Take the example of the position of the European Community on agricultural subsidies. The EC's Common Agricultural Policy costs European taxpayers over $125 billion each year -- about one half of the total of all farm subsidies worldwide. Yet farmers account for only 8 percent of the EC work force, and the farm sector accounts for only 5 percent of EC exports.
Despite this, EC political leaders even at this late date are offering what is in effect only a 15 percent reduction in the level of agricultural subsidies during the next 10 years -- the United States has demanded a 75 percent reduction in farm support programs over the same period, and most observers believe that at least a 50 percent reduction will be necessary to persuade developing nations to accept other parts of a total GATT package.

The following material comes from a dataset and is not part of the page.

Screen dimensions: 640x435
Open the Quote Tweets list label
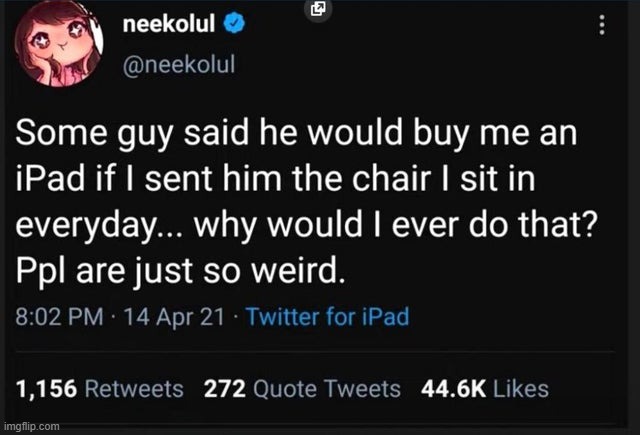(x=326, y=388)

Ten days ago, in an act of surpassing spinelessness, Chancellor Helmut Kohl, who is heading for an overwhelming victory in German national elections in December and thus has substantial political breathing space, publicly backed his agricultural minister in demanding that the EC hold the line against further subsidy reductions. Beyond Kohl's unnecessary statement, the history of the EC stance on agricultural symbolizes the larger weakness of the EC trade policy process, which is characterized by paralysis and often a narrow-minded, lowest-common-denominator result.
Meanwhile, U.S. negotiators, who have proclaimed from the beginning that a strong agreement on services must be part of any Uruguay Round package, have knuckled under to U.S. service sectors with political clout and are demanding special treatment (read "protection") for the telecommunications, aviation and shipping sectors. This has inevitably resulted in demands for concessions from other nations and has opened a path for exceptions to GATT service rules on a large scale.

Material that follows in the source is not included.